[Entries from a dataset]
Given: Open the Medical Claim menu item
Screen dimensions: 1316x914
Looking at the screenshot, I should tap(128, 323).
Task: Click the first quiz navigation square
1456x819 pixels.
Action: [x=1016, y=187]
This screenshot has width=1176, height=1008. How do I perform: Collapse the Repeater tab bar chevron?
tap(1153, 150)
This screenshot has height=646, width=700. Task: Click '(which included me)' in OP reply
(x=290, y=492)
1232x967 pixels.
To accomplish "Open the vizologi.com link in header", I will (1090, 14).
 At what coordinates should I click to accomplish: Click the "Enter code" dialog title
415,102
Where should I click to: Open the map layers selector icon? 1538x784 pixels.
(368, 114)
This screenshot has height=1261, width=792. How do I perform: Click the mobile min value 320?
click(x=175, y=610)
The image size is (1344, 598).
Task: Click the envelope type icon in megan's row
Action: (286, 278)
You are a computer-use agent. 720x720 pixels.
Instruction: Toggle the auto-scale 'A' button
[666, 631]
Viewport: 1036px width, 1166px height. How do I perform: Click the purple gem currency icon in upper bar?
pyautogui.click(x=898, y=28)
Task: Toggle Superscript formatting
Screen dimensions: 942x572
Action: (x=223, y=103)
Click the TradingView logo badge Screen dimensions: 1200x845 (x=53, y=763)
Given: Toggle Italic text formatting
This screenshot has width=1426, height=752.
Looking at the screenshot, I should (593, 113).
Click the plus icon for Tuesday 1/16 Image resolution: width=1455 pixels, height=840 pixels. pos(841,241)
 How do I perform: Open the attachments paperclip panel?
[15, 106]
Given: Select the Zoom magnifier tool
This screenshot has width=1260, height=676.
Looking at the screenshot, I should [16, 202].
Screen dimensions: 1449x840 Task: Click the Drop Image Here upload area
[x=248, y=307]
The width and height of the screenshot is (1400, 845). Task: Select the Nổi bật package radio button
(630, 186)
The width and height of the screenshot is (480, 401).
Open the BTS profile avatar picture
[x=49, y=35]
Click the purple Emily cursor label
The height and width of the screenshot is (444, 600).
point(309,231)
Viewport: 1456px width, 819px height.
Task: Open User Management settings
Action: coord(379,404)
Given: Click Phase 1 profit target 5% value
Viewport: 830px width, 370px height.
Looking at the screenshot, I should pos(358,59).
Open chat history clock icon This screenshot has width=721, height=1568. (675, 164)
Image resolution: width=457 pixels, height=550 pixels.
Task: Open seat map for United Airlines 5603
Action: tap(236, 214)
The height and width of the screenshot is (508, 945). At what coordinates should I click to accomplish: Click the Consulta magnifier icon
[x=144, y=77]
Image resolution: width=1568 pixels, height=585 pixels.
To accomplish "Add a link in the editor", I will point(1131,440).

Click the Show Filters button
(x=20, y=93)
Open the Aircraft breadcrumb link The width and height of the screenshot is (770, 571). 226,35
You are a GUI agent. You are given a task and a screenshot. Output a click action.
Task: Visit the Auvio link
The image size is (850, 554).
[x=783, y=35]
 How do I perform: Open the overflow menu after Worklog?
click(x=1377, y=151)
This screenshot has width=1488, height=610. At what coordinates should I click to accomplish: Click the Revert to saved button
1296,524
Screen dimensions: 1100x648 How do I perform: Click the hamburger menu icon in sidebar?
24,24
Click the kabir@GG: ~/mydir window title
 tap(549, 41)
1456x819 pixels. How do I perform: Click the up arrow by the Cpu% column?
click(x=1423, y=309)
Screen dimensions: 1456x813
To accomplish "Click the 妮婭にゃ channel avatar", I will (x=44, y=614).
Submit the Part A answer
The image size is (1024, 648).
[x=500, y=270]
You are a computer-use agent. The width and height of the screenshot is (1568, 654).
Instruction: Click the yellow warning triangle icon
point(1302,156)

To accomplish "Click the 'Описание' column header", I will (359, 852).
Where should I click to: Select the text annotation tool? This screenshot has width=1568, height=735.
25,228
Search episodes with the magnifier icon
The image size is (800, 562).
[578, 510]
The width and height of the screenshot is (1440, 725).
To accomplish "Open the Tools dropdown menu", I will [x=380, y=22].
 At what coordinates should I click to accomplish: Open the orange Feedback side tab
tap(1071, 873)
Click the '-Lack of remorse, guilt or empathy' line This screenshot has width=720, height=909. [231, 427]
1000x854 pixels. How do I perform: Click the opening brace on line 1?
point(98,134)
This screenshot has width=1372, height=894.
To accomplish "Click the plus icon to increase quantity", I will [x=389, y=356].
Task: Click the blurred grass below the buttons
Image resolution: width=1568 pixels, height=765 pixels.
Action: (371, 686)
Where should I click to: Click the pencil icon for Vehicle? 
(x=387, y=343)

## What is needed
Please turn the listing, from its start through the line with "Action: (x=223, y=103)", into a numbered list, one line per item, skipping any blank lines.

## Answer to the problem
1. Given: Open the Medical Claim menu item
2. Screen dimensions: 1316x914
3. Looking at the screenshot, I should tap(128, 323).
4. Task: Click the first quiz navigation square
5. 1456x819 pixels.
6. Action: [x=1016, y=187]
7. This screenshot has width=1176, height=1008. How do I perform: Collapse the Repeater tab bar chevron?
8. tap(1153, 150)
9. This screenshot has height=646, width=700. Task: Click '(which included me)' in OP reply
10. (x=290, y=492)
11. 1232x967 pixels.
12. To accomplish "Open the vizologi.com link in header", I will (1090, 14).
13.  At what coordinates should I click to accomplish: Click the "Enter code" dialog title
14. 415,102
15. Where should I click to: Open the map layers selector icon? 1538x784 pixels.
16. (368, 114)
17. This screenshot has height=1261, width=792. How do I perform: Click the mobile min value 320?
18. click(x=175, y=610)
19. The image size is (1344, 598).
20. Task: Click the envelope type icon in megan's row
21. Action: (286, 278)
22. You are a computer-use agent. 720x720 pixels.
23. Instruction: Toggle the auto-scale 'A' button
24. [666, 631]
25. Viewport: 1036px width, 1166px height. How do I perform: Click the purple gem currency icon in upper bar?
26. pyautogui.click(x=898, y=28)
27. Task: Toggle Superscript formatting
28. Screen dimensions: 942x572
29. Action: (x=223, y=103)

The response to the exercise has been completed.